Focuses on Sorolla’s images of the rural costume and customs that he saw on his travels over eight years through Andalucía, Aragón, Castilla, Cataluña, Extremadura, Galicia, Guipúzcoa and Valencia between 1911 and 1919.
Exhibition includes costume, jewellery, photographs and letters as well as some 25 paintings and drawings, several of which have never been shown in public before and some of which were acquired by Sorolla on his travels. His collection of regional costume is important as it was acquired before the big exhibition of Regional Dress held in Madrid in 1925, which stimulated collectors’ interest in such material.
Sebastiâo Salgado, Madrid and Brasilia
Sebastiâo Salgado: Genesis, CaixaForum, Madrid, 17 January – 4 May; and later to Centro Cultural Banco do Brasil (Distrito Federal), Brasilia, Brazil, 5 August – 29 September 2014. Another in the Brazilian-born photographer’s series of exhibitions of his black and white images of remote landscapes and their animal and human inhabitants.
This exhibition of 216 works was previously shown at the Natural History Museum, London.
Picasso, Madrid
Picasso in the Studio, Fundacion Mapfre, Madrid, 12 February – 11 May 2014. Exhibition of about 80 paintings, 70 prints and drawings, 26 photos and other ephemera including 10 palettes displayed in five sections to provide an insight into Picasso’s use of his studio as the centre for his activity from 1905 when he produced his Self-portrait with a palette and his Man Sitting on a Stool of 1969, which has only been shown once before. Many of the works have been selected from private collections rarely seen before as well as loans from major collections worldwide. Accompanied by catalogue in Spanish, first published in Madrid in 2004 – with essays by Christopher Green amongst others.

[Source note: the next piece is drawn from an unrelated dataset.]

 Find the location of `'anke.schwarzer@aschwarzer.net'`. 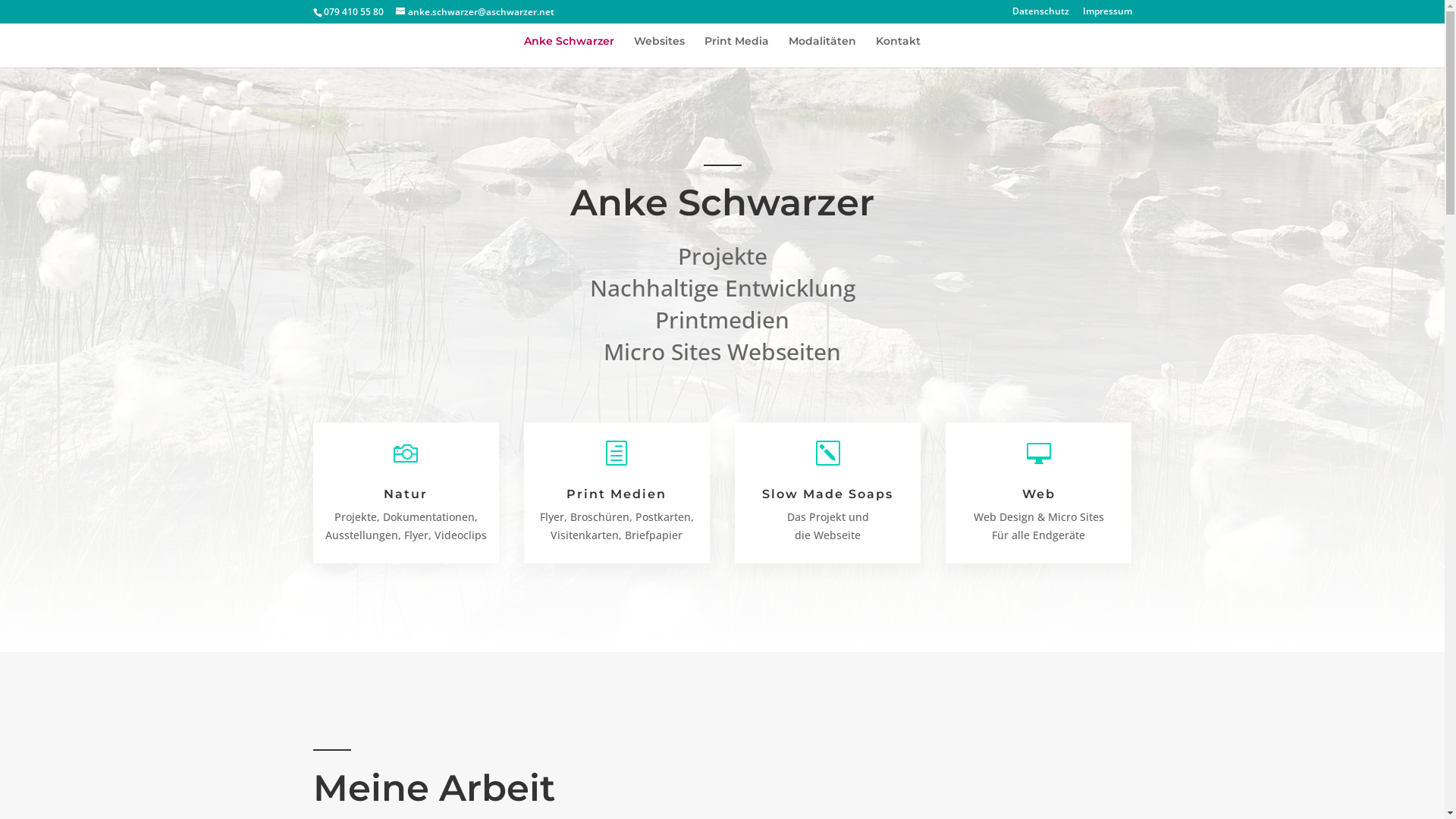

'anke.schwarzer@aschwarzer.net' is located at coordinates (474, 11).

The Generation of ´14: Science and Modernity, Madrid
The Generation of ´14: Science and Modernity – a century on, Biblioteca Nacional, Madrid, 14 March – 1 June 2014. An exhibition of almost 300 books, documents, letters, photographs, posters and art related to the generation of Spanish authors, journalists, scientists and artists, born in the 1880s and 90s, who in 1914 launched a campaign and a journal (España) aiming to modernize Spanish intellectual and cultural life by turning to Europe – Germany, France and Britain – as inspiration. The men and some feminist-inspired women were led by Ortega y Gasset and the doctor and historian Gregorio Marañon and portrayed by artists such as José Gutiérrez Solana and Ignacio Zuloaga.
Jozami Collection, Madrid
Entre Tiempos, Museo Lázaro Galdiano, Madrid, 7 February – 12 May 2014. Display of some 80 twentieth century and contemporary works and installations, including photographs and video pieces, from the Argentinian Jozami collection, numbering some 1,000 items acquired by the sociologist and businessman Aníbal Yazbeck Jozami with his journalist wife Marlise Ilhesca. The collection has two main strengths modern and contemporary art from South America and international photographic and video art. The exhibition including works by Joaquín Torres García, Ana Mendieta and Vik Muniz, and is accompanied by a catalogue.
Dario de Regoyos, Madrid
Dario de Regoyos (1857-1913): The Impressionist future,Museo Thyssen-Bornemisza, Madrid, 18 February – 1 June and in a reduced form to the Carmen Thyssen Museum, Málaga, 26 June -12 October. Major exhibition (previously in Bilbao) of over 140 works – oils, pastels, watercolours, prints and drawings – as well as photographs and documents, commemorating the centenary of the Asturian artist’s death. Divided into various chronological sections starting with his period in Belgium, passing through his Symbolist ‘España Negra’ series, peopled with widows, orphans, deaths and burials, and onto his ‘pointilliste’-inspired landscape views of the Basque countryside.